Even though the abovementioned methods provide a preliminary quantitative tool for tumor classification, tumors containing soft tissue and blood vessels are highly versatile which makes the representative frozen image difficult to take. In addition, no standardized threshold causes the range of CDVI parameter being limited to the function of scanner hardware or affected by the scanning parameters. People have suggested an addition of ultrasonic Contrast Agent to raise the resolution of blood stream in power Doppler. U.S. Pat. No. 6,315,730 even revealed an effective amount of an ultrasound contrast agent which is designed to be particularly sensitive to disruption by the initial ultrasound pulse(s), thereby limiting the intensity required for the initial ultrasound irradiation to obtain a more accurate vascularity ratio. However, the improvement is still limited. Moreover, prior arts did not consider the interaction timing mechanism within tumor vascularity biomedical physics, which caused the goals of scientific and automatic diagnosis difficult to reach.

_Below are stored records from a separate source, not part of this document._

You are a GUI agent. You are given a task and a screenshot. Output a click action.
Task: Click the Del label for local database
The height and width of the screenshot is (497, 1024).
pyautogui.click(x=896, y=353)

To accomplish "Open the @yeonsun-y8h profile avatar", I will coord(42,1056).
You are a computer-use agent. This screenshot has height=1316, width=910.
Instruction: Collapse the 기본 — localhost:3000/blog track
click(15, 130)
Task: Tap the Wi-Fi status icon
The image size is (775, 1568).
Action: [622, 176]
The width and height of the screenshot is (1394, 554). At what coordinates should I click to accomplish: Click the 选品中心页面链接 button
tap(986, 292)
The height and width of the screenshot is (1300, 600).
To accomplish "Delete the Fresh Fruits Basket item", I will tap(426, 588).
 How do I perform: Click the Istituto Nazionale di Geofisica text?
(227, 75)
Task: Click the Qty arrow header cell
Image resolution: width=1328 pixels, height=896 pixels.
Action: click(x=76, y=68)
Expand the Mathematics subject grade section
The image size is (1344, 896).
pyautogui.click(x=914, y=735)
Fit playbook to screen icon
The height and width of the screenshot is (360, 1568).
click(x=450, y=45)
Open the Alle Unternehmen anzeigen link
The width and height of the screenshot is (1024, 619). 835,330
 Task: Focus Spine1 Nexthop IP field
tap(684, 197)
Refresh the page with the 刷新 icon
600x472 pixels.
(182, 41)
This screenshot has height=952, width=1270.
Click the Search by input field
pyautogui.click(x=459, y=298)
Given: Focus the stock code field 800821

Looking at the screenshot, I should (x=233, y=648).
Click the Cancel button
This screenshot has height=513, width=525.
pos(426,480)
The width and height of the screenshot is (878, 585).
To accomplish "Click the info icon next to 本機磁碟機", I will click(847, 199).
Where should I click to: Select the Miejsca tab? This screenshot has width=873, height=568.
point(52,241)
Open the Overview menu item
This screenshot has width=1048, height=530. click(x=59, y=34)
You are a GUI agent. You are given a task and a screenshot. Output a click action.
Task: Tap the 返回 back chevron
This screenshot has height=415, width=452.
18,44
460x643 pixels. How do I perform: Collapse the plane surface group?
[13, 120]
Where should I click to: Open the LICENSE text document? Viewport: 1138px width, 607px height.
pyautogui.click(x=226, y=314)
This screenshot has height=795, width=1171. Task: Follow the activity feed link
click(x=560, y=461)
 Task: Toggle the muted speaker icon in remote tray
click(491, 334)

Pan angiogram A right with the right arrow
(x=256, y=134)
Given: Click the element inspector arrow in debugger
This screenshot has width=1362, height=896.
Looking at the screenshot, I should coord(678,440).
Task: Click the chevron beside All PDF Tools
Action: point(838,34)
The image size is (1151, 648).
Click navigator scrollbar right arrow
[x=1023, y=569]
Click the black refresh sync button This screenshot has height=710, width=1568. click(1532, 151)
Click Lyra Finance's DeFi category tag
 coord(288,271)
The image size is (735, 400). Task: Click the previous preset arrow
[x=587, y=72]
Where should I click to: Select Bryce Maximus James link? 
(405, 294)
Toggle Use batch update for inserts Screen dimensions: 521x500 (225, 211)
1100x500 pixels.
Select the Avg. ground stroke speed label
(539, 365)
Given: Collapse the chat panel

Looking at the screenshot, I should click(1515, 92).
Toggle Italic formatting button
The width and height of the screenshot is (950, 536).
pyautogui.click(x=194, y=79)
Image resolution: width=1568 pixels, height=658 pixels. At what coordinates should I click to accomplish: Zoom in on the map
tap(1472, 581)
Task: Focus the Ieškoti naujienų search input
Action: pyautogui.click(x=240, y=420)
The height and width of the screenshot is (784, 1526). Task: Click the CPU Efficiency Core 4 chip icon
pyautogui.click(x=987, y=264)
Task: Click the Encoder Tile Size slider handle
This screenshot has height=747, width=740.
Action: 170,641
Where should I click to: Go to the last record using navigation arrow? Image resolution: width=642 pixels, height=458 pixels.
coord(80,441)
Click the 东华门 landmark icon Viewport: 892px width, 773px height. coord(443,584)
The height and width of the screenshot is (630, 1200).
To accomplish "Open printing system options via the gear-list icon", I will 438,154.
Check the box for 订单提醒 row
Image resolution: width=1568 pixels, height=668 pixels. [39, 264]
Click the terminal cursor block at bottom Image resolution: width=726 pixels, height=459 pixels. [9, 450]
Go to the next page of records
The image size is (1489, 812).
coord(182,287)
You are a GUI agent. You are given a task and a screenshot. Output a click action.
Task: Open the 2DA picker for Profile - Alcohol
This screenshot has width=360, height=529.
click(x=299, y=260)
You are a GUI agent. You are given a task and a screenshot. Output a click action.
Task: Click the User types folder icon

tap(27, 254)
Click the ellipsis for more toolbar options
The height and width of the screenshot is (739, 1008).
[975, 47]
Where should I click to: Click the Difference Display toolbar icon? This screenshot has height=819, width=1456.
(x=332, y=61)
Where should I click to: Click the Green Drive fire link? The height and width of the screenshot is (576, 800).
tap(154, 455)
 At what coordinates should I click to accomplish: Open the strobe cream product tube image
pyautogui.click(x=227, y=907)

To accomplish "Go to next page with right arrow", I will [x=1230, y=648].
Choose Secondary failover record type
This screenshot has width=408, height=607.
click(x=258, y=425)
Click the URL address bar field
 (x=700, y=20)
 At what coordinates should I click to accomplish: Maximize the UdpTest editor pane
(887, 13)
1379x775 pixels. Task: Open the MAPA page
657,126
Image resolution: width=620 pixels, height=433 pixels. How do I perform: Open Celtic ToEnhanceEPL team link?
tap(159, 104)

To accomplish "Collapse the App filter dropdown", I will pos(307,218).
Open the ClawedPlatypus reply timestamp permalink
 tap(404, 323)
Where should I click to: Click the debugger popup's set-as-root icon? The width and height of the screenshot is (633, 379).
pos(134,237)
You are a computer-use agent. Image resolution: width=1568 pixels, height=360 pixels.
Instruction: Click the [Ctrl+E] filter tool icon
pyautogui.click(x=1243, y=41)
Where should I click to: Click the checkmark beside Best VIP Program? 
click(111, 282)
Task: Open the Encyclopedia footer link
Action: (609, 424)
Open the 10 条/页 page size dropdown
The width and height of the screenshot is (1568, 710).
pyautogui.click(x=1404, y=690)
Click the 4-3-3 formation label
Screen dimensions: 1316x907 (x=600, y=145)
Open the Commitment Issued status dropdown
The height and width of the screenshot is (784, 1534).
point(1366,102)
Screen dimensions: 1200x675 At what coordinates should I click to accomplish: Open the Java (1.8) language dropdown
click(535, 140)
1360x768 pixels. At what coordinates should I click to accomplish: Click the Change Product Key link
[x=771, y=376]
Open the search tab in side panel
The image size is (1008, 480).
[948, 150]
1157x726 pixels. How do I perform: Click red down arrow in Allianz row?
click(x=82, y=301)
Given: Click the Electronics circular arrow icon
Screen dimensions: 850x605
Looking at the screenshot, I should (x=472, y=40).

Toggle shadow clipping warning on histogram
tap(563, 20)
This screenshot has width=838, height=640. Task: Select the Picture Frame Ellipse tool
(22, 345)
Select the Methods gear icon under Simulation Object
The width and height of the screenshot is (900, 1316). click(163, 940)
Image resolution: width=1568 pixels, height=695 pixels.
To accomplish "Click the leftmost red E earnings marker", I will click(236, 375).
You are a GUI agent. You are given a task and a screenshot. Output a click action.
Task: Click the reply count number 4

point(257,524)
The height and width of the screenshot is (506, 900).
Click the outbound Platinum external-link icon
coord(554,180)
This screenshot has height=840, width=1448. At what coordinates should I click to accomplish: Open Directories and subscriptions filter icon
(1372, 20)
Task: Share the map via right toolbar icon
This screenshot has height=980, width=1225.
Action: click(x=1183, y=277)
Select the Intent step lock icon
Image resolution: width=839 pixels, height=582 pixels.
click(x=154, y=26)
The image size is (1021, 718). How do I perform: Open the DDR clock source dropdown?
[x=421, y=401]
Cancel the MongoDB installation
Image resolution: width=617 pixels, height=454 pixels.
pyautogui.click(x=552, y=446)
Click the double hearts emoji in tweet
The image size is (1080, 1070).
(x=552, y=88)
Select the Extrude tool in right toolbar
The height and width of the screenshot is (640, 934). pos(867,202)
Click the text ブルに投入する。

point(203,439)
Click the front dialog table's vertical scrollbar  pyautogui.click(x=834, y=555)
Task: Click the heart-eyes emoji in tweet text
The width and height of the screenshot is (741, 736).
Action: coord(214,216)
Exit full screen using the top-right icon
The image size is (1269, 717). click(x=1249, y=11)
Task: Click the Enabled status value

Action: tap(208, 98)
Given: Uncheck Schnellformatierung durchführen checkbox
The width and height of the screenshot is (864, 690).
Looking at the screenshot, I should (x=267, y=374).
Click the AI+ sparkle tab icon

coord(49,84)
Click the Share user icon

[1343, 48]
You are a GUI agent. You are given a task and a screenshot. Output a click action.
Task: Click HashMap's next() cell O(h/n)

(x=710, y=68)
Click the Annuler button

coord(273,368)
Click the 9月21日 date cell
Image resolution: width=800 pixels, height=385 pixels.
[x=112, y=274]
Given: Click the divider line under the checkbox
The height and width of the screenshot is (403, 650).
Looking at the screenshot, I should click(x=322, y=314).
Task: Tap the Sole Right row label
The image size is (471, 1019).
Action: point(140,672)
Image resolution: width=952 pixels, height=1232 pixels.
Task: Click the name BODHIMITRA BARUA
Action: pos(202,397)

Although traditional vascularity index (VI) can be used to classify the tumor stage, the assessment of angiogenesis in tumors is preferred to be a better parameter for tumor development, malignancy and metastasis. Since the blood supply in tumor varies with the contents of arterial vessels and venous vessels in vivo, using only total VI of tumor to classify the tumor stage is not accurate enough physiologically.
In addition, the CDVI parameter determined by the known techniques is easily affected by scanning range (ROI). When the borderline of tumor is not significant clear, the measure errors due to sampling of section will affect seriously in the value of CDVI. And the known method used to choose the single image is fixed in the maximal systole. The image chosen may not be representative, and the total blood vessel areas measured are not necessarily right. Because the blood stream is continuously flowing, the area of Doppler images during the whole heartbeat cycle should be considered.